Key_generation Function In Bods
Feb 29, 2012 Although the Key Generation Transform actually does execute a SQL I put it into the Streamline category because it executes one and only one SQL at the start of the transform and this is a 'select max(key) from table'.In almost all cases this key will be the primary key column which is indexed. Oct 24, 2013 Post subject: Re: Key Generation Function in BODS Scripts: You can do the same in SQL Server and other DB's, but I tend to avoid them after having too many DBA's reset sequences and auto-numbers for their own purposes or by mistake. If you have a good relationship with your DBA, feel free, but I have never experienced a performance problem that. SAP BODS Team Lead. Responsibilities: Designed and developed the jobs in BODS by understanding the functional specification and mapping document. Mapped the data from Netezza database, flatfile to SQL Server database based on the requirements. Generated reporting table as per the business requirement.

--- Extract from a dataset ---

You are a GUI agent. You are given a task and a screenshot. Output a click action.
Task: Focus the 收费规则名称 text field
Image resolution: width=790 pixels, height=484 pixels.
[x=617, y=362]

When you import a table with an Identity column it is treated like any other regular INT datatype column. And when you load it, an error is raised by the database: 'An explicit value kann not be inserted into an Identity column if IDENTITY_INSERT is set to OFF'.
But how can we load a table that has an Identity column?
First, simply do not set any column to type Identity. DI has the key generation transform to provide values for surrogate keys. It works similar to the identity column logic, take the highest key value and increment it by one. However, the Identity column checks the highest value for each and every row, Key Generation transform only once, at the beginning of the dataflow. So you cannot use the Key Generation if..
- two DI dataflows run in parallel loading the same table. Both will use the same key values.
- DI loading the table and at the same time some other application inserts data.
What is the problem with identity columns actually? /openssl-generate-from-csr-seperate-private-key-file.html. DI adds them into the insert statement, even if they have a NULL value and SQL Server complaints. It wouldn't be a problem if SQL Server would look at the column value, figure there is a NULL value and hence ignore the column by itself. But no, the logic for SQL Server is: Identity column has to be omitted from the insert statement.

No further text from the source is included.